Vaccinations are a reality when you travel or relocate to a new country. Losing track of vaccination records costs time and money, plus the need to brave the needle once again.
A new startup business by UC Davis undergraduate students seeks to fill that gap. DOZEY is an online platform that saves people time and money by making verified vaccine records accessible from anywhere in the world.
“With everything being accessible on your phone, as global mobility increases vaccine records should also be accessible,” said Aashreeti Deo, co-founder of DOZEY and undergraduate economics major at UC Davis.
DOZEY has already digitized 54 vaccination records, saving its clients over 100 hours and $8,200 in re-vaccination-related costs. This early momentum is the result of the founders’ drive to make their solution a reality as well as support from the entrepreneurship community at UC Davis.

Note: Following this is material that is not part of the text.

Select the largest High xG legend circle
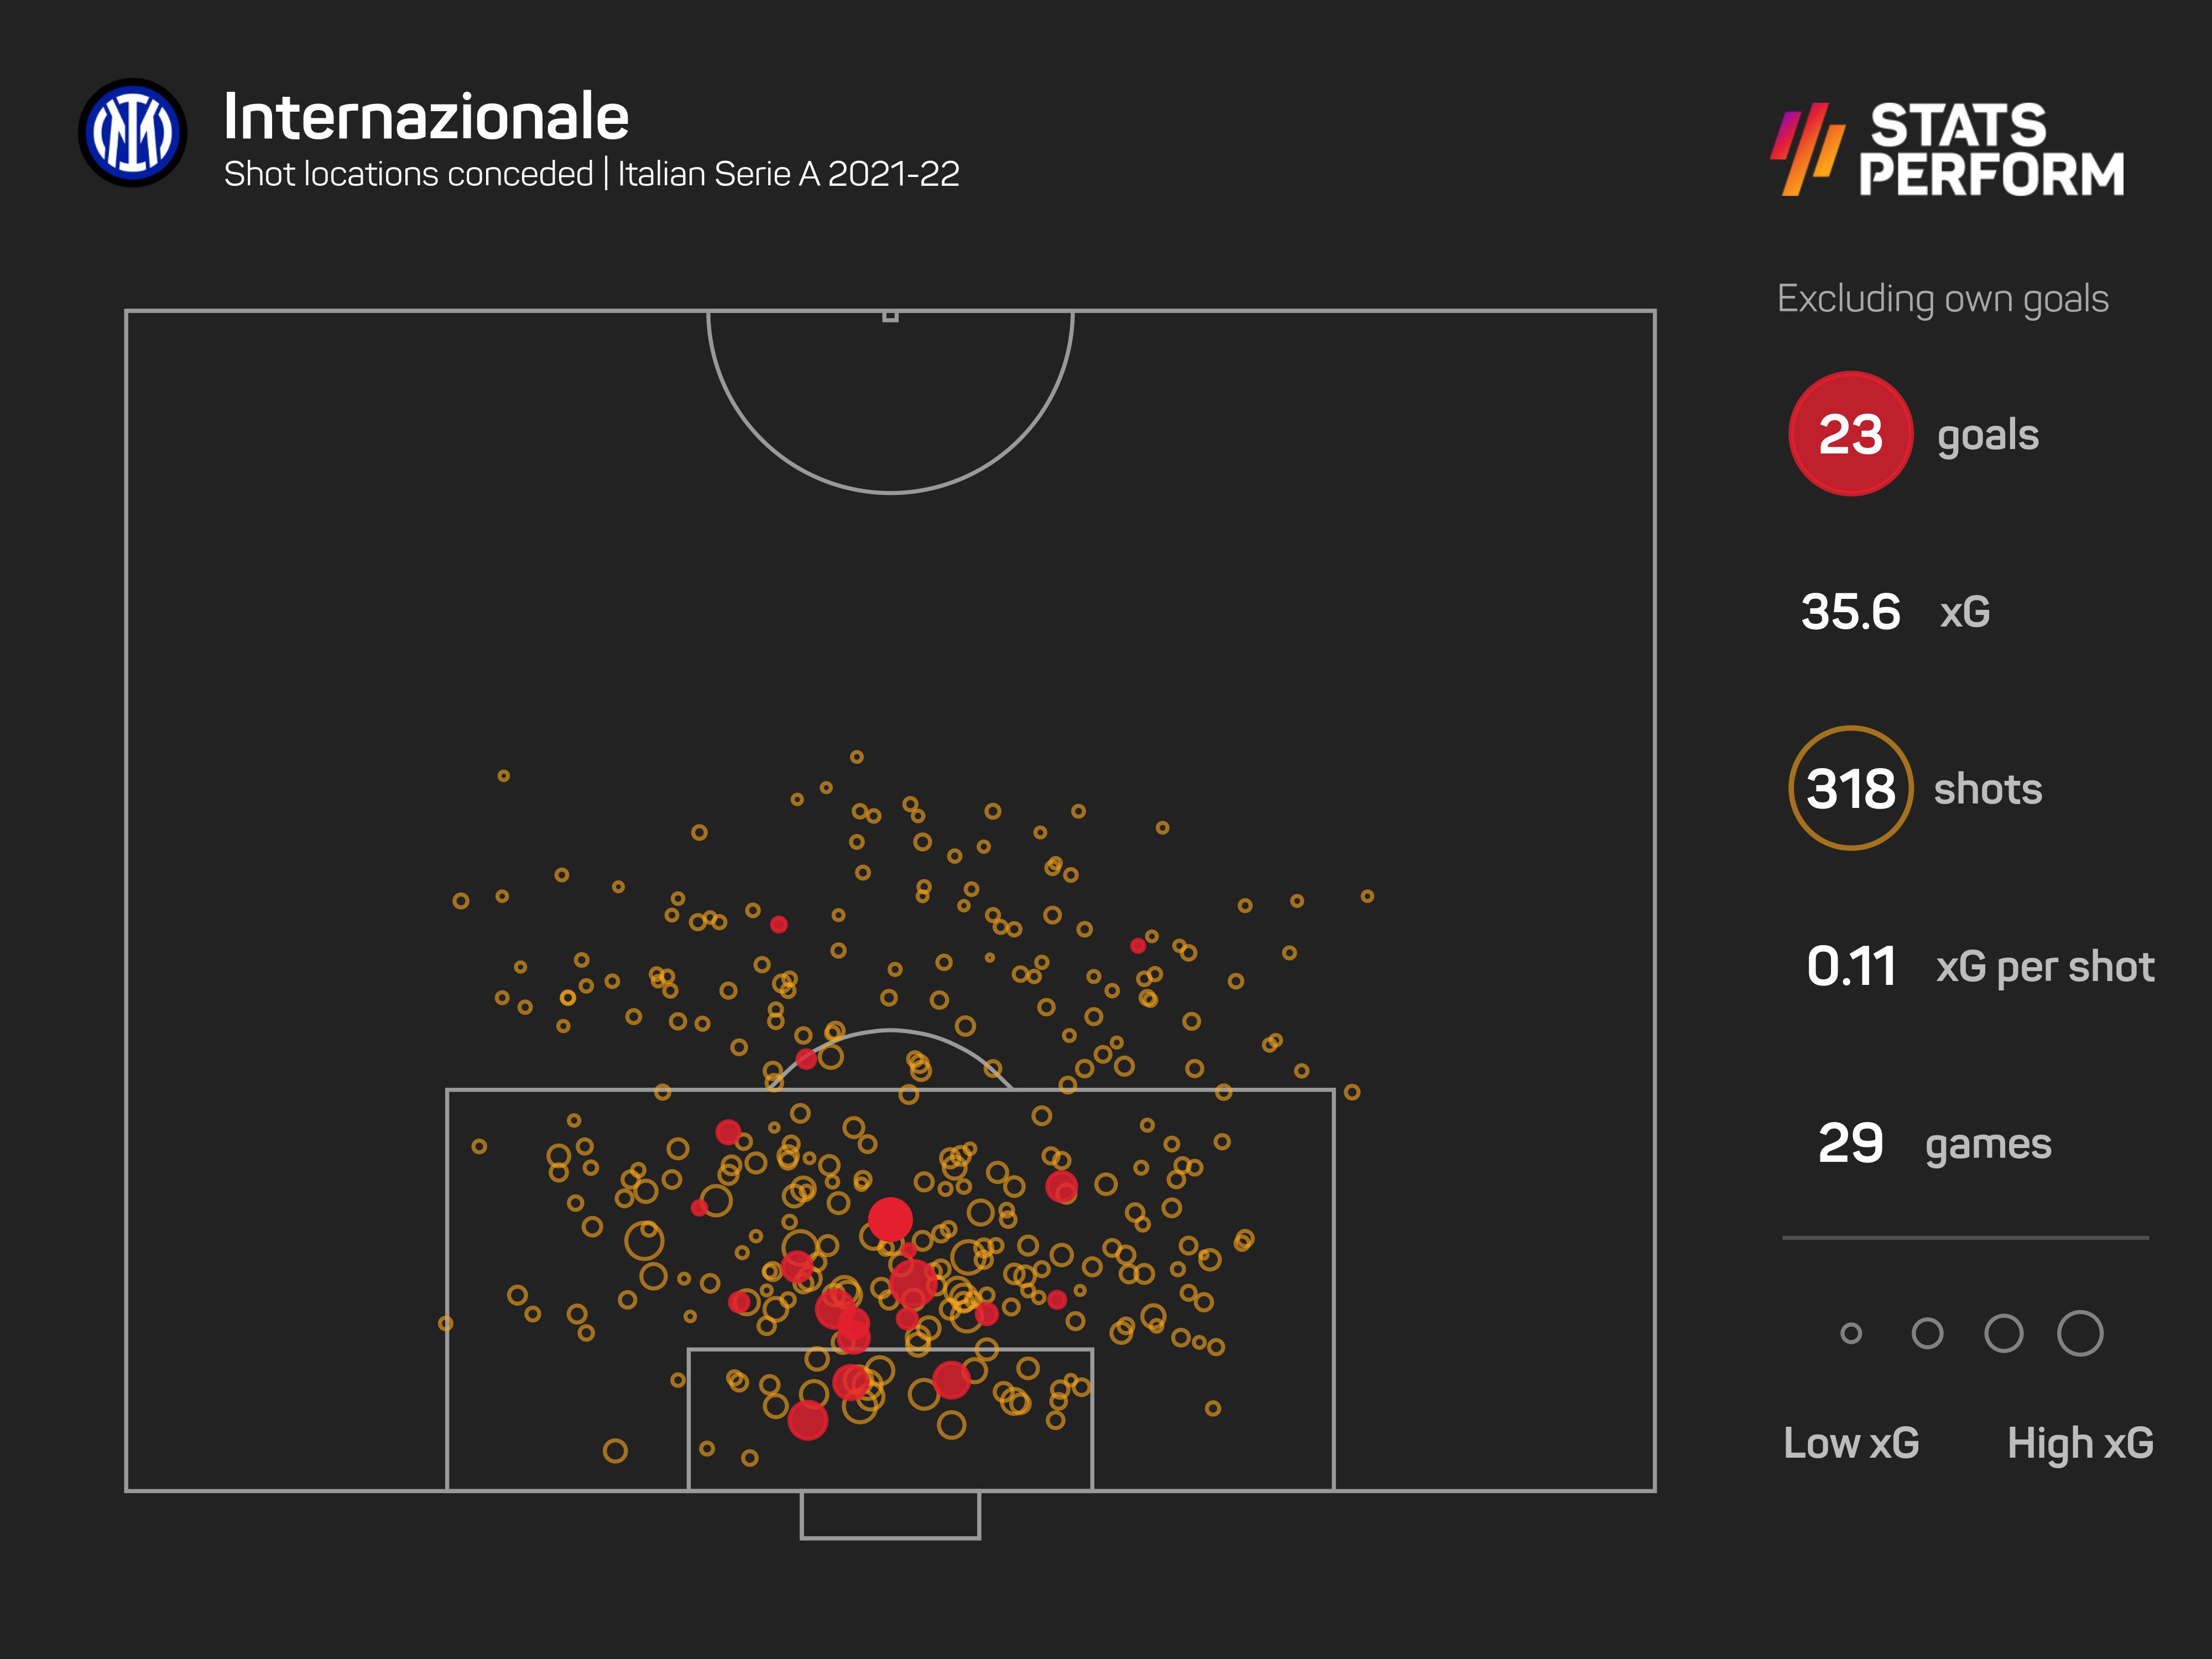Screen dimensions: 2212x1659 click(2080, 1333)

The UC Davis entrepreneurship ecosystem
Deo always knew she wanted to be an entrepreneur. However, when she came to UC Davis last fall, she didn’t know where to start.
She started taking classes in entrepreneurship in the College of Engineering. Along with her classes in economics, she began to build the knowledge she would need to launch a product.

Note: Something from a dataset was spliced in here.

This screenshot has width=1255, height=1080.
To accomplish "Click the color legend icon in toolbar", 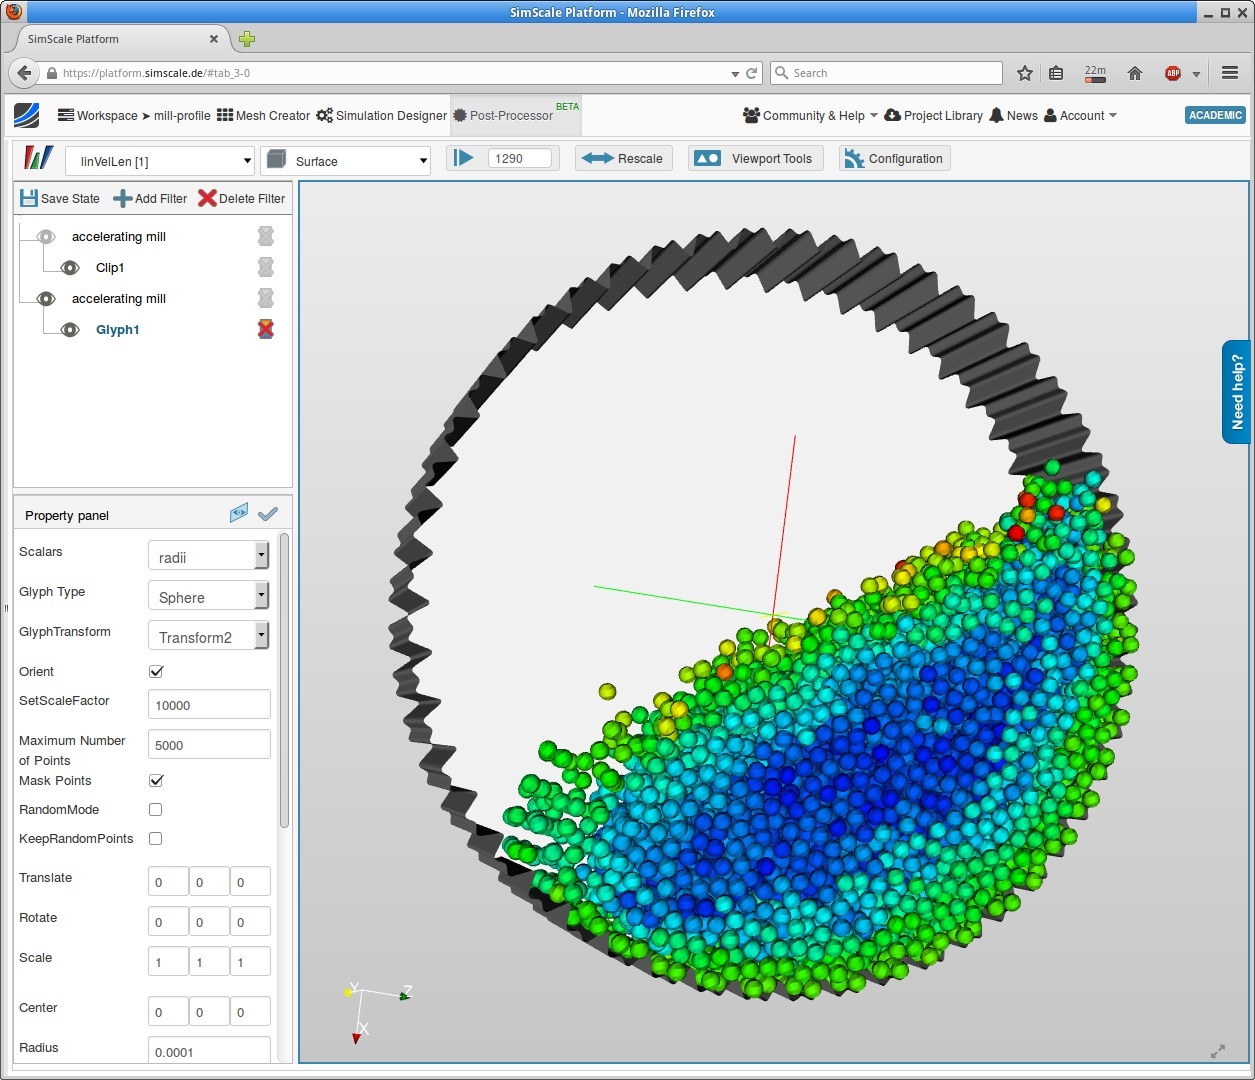I will click(38, 159).
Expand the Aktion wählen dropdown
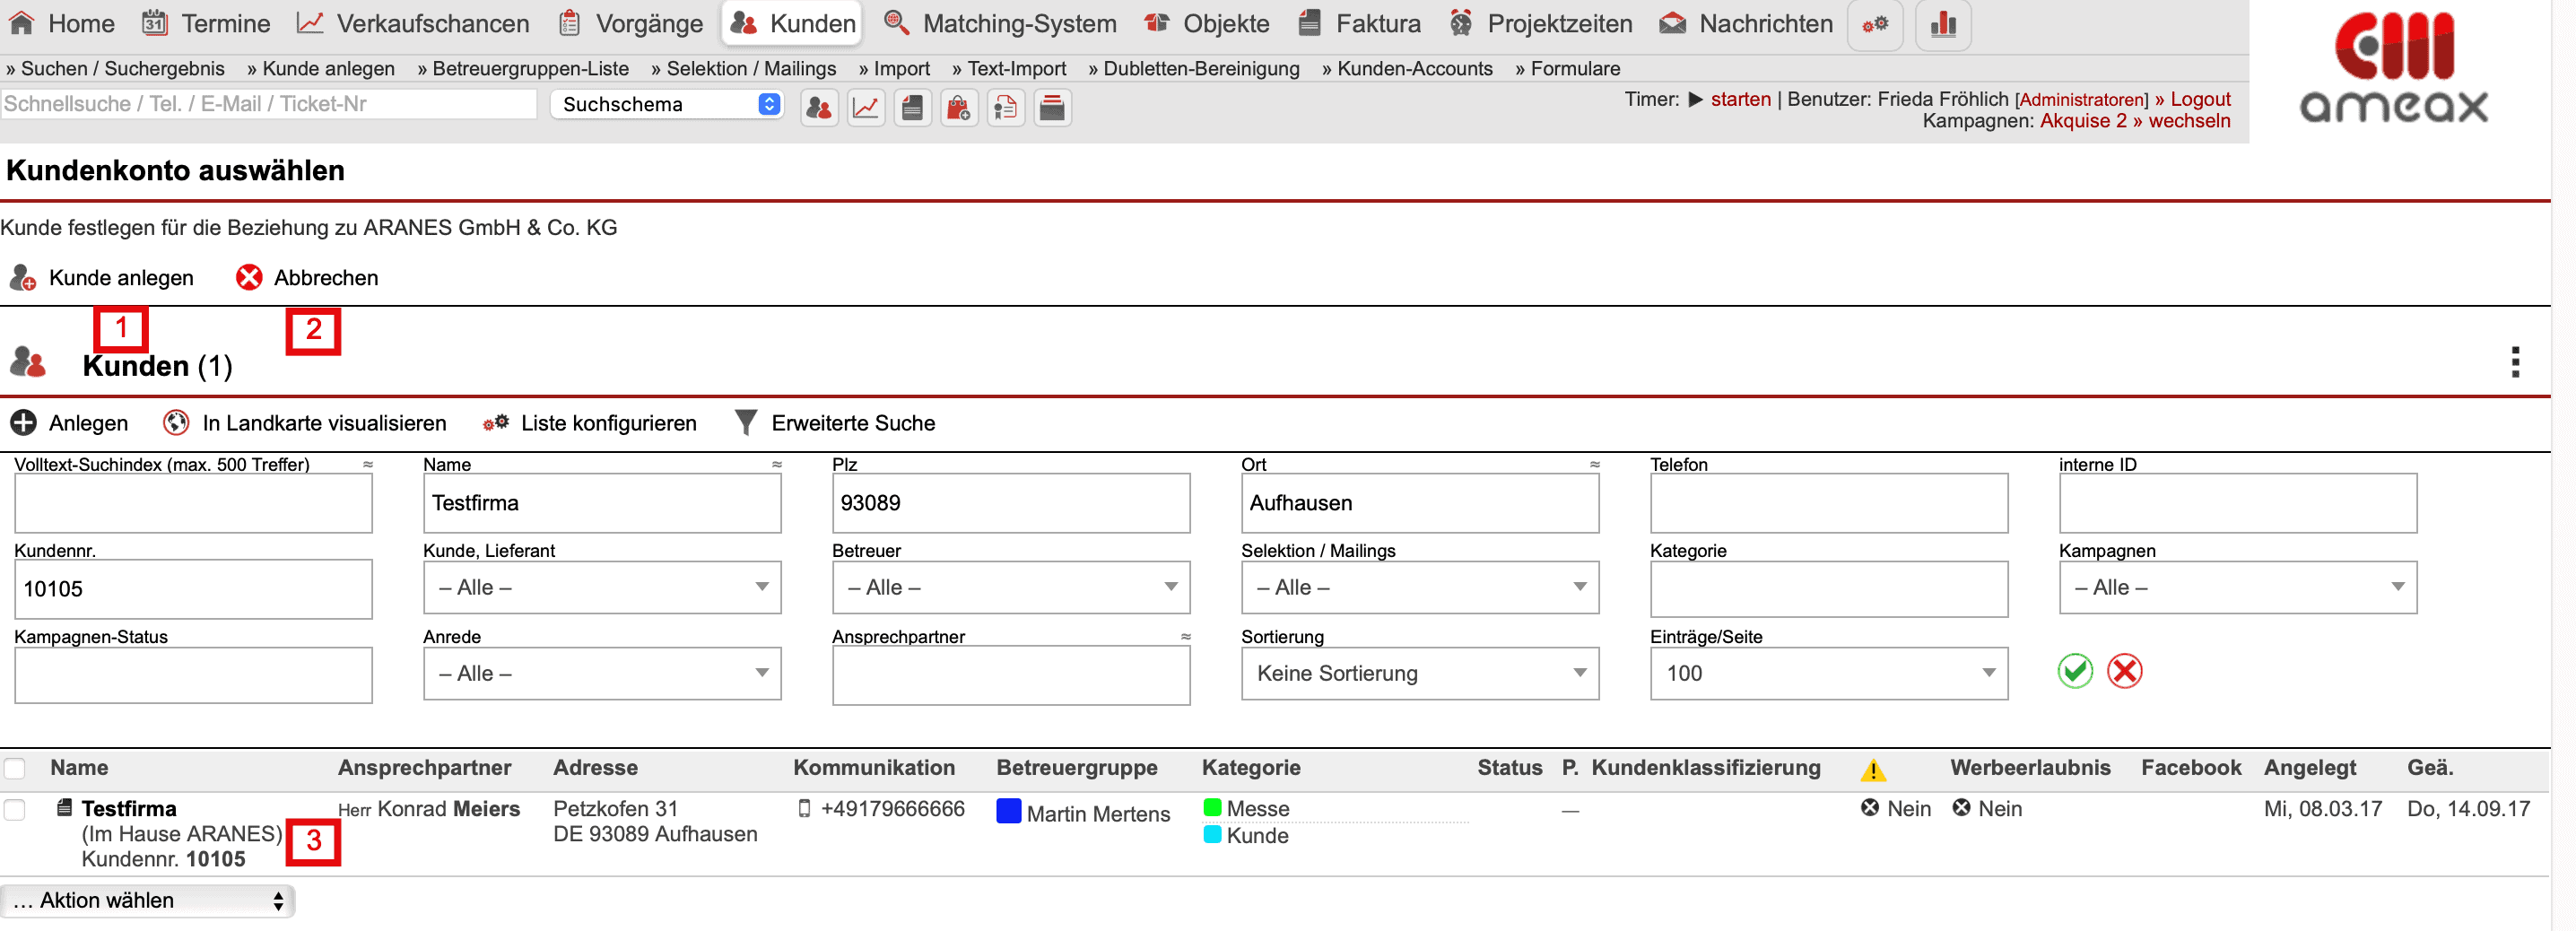 coord(148,900)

In January, she partnered with Isaac Karottu, majoring in human biology, and Raghav Kedia, majoring in computer science and economics, to launch DOZEY. Their goal was to build a product that would keep people from needless re-vaccinations, particularly for people who travel or relocate to new countries.
They built DOZEY from the ground up to be completely secure and transparent. It’s HIPAA compliant, meaning that it follows federal requirements to keep clients’ medical records private. The website uses 256-bit encryption, just like banking websites, and every time a record is accessed, the system logs a timestamp.

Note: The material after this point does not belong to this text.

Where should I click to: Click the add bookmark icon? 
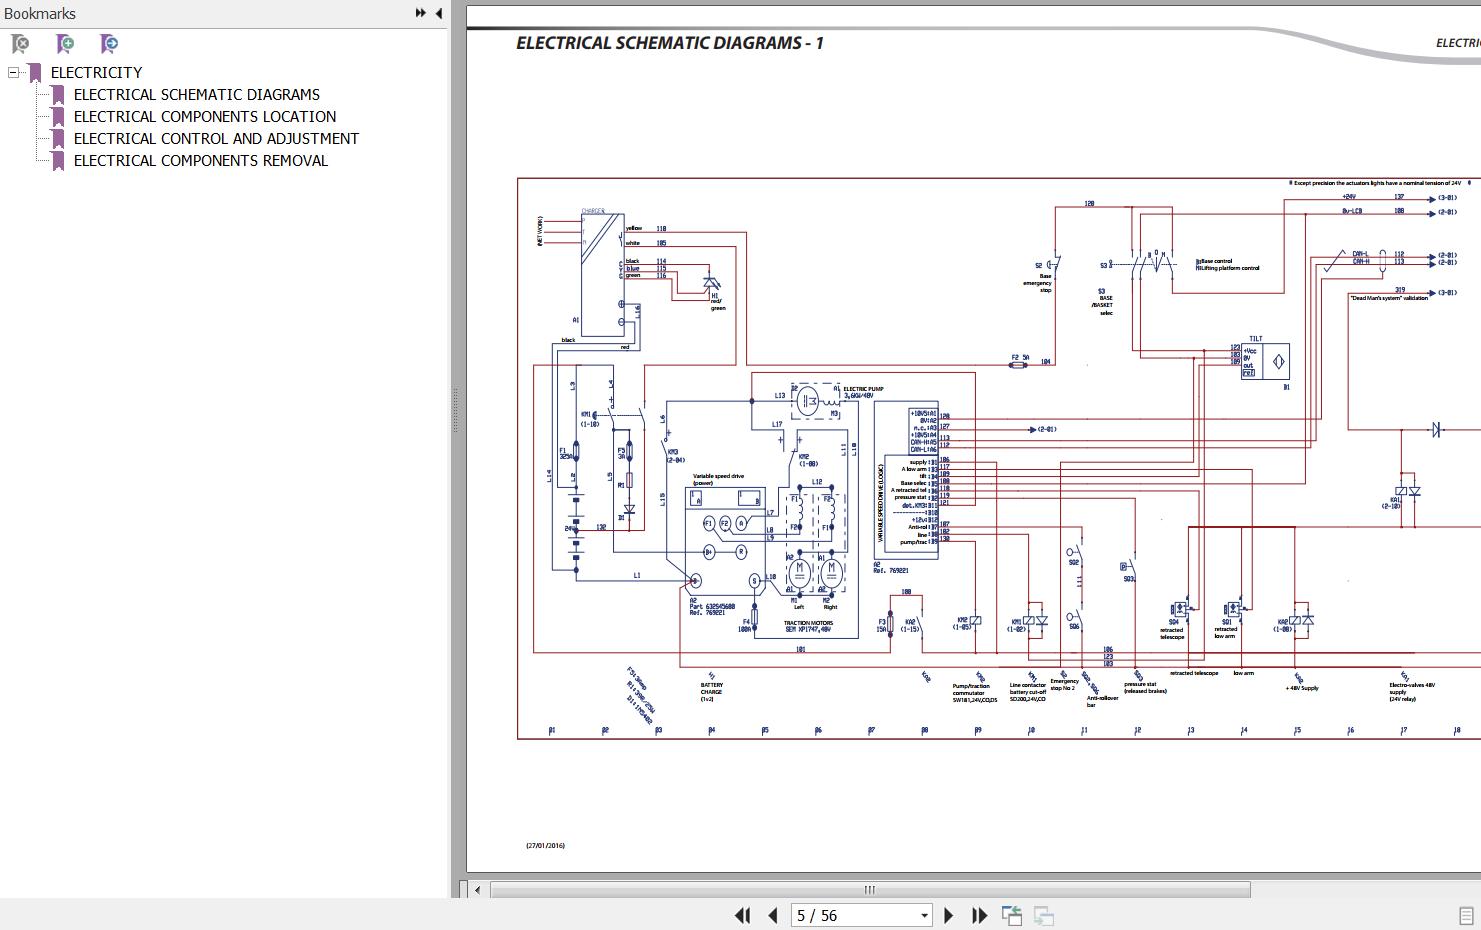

Over the past year, Deo has gotten much more involved in the UC Davis entrepreneurship community, which she said was part of what attracted her here in the first place. She is now the student manager at the Student Startup Center, where she manages outreach. She is also working toward earning the Student Startup Center Certificate of Entrepreneurship.
She is a board member of OWN IT, a UC Davis women’s leadership conference and festival designed to foster and encourage young women and non-binary individuals to pursue their ambitions.
“The startup community is heavily growing here at UC Davis,” she said. “I think a lot of people don't know about it, and when I tell them, they get heavily involved and they see what it's actually like.”
What’s next for DOZEY and digital health records
The team recently pitched DOZEY at the nationals for the Hult Prize. It’s the world’s largest student competition with a top prize of $1 million in funding for ideas that solve pressing social issues.
This was the first year UC Davis hosted a Hult Prize regional qualifier, which Deo and her co-founders won. In the national competition, they went up against teams of graduate students, some with over a decade of professional work experience. They didn’t advance, but they learned a lot in the process.
“The networking aspect of it was also amazing, because we met so many people who were just as driven as us,” said Deo.
The team is continuing to expand DOZEY while applying for more business accelerator programs and funding opportunities. Right now, they charge no fees for the service, but this may change when they finish building their proprietary large language model as an AI component that manages the system’s technical side.
Their effort to build the product has so far been largely self-funded, but the team has also been part of the National Science Foundation I-Corps program, which offers training and support for STEM-based business ideas. They have interviewed with private clinics and doctors’ offices and found interest in DOZEY’s potential.
Deo said that the most important thing for early career entrepreneurs like her is to truly believe in your idea, which means working on it every day.
“Even if it's five to 10 minutes, you have to work on it,” she said. “You have to visualize what you want the project to be. If you can visualize it, you can make it a reality.”